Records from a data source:
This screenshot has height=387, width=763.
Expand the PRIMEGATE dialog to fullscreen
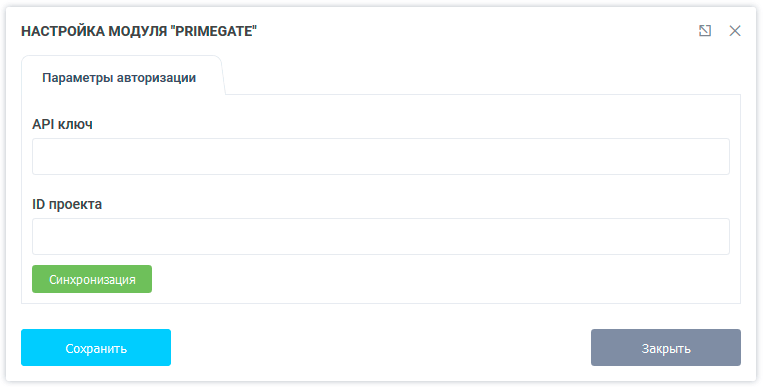(x=705, y=31)
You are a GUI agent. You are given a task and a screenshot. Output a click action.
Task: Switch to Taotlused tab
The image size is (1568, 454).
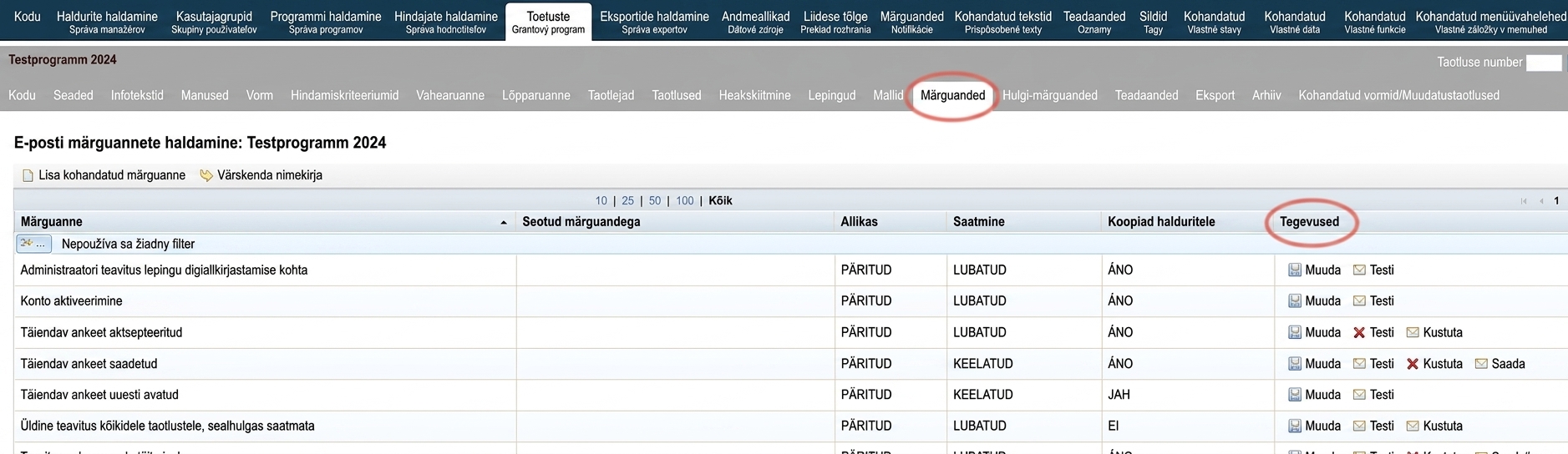(x=677, y=95)
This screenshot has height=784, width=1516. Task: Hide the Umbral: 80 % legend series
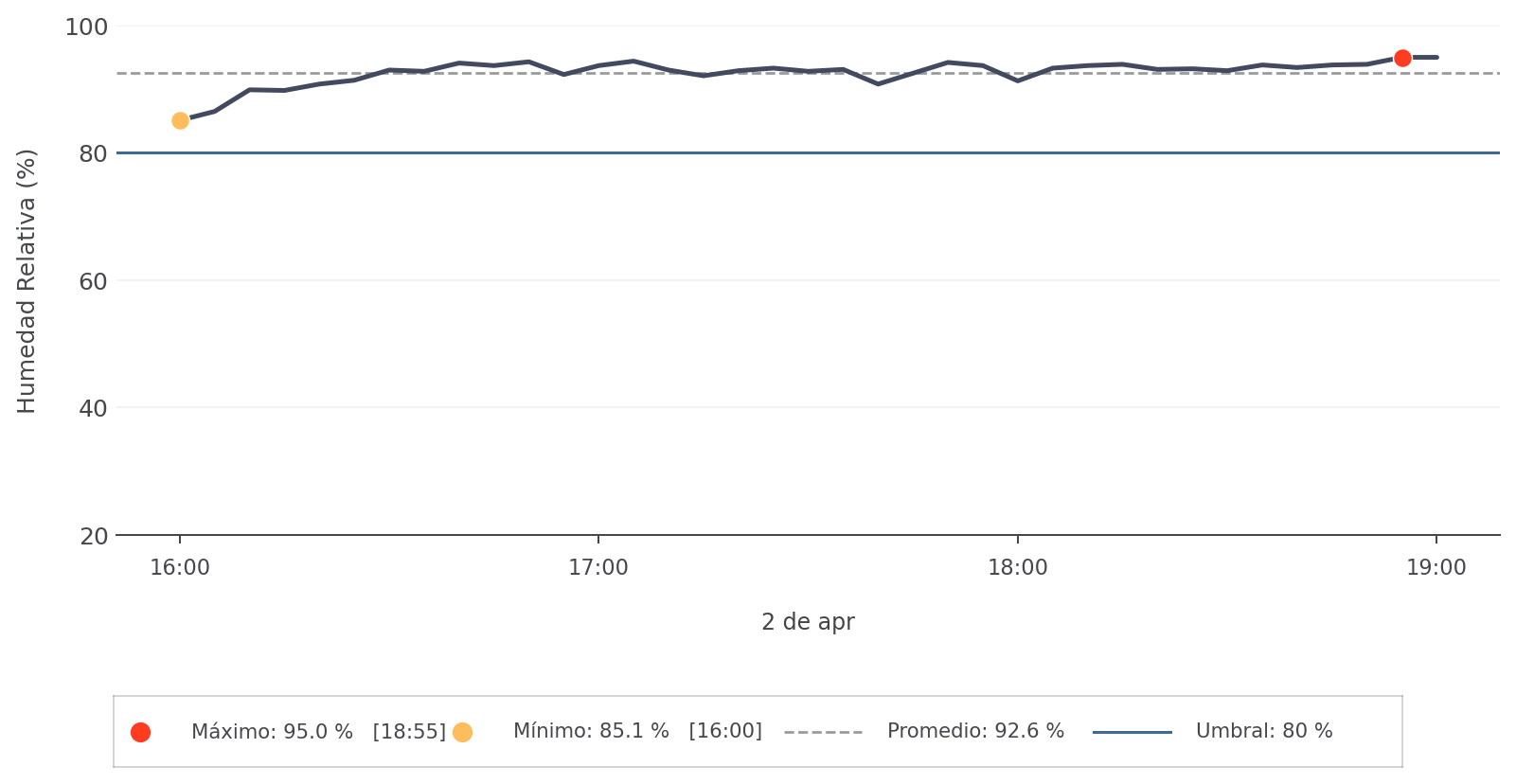tap(1263, 732)
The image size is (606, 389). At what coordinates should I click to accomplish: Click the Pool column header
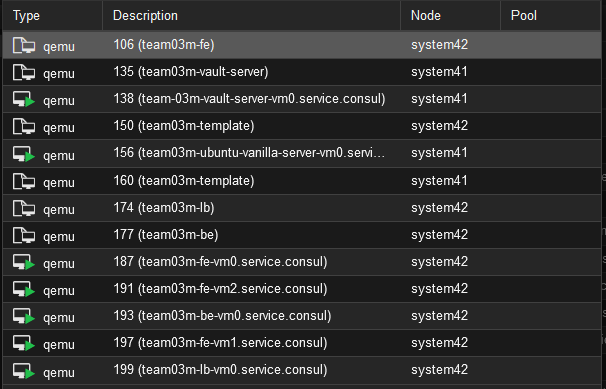coord(551,15)
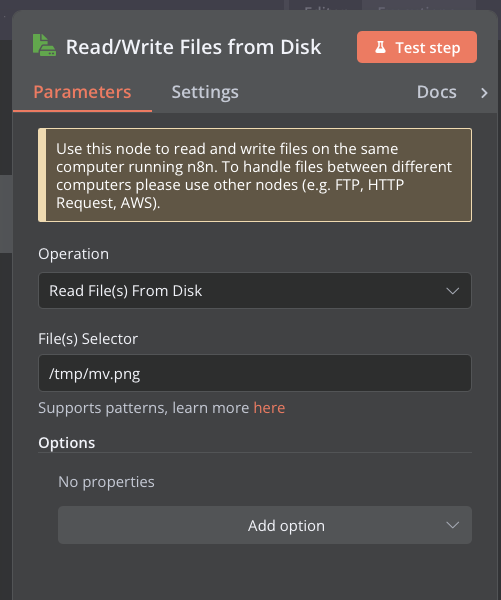Switch to the Parameters tab

82,92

■ **Work request**: Before copying the data, remove the pictures. Then repeat the rest exactly.

■ **Exercise answer**:
This screenshot has height=387, width=763.
Expand the PRIMEGATE dialog to fullscreen
(x=705, y=31)
You are a GUI agent. You are given a task and a screenshot. Output a click action.
Task: Switch to Taotlused tab
The image size is (1568, 454).
(x=677, y=95)
This screenshot has height=784, width=1516. Task: Hide the Umbral: 80 % legend series
tap(1263, 732)
The image size is (606, 389). At what coordinates should I click to accomplish: Click the Pool column header
coord(551,15)
Switch to the Parameters tab

82,92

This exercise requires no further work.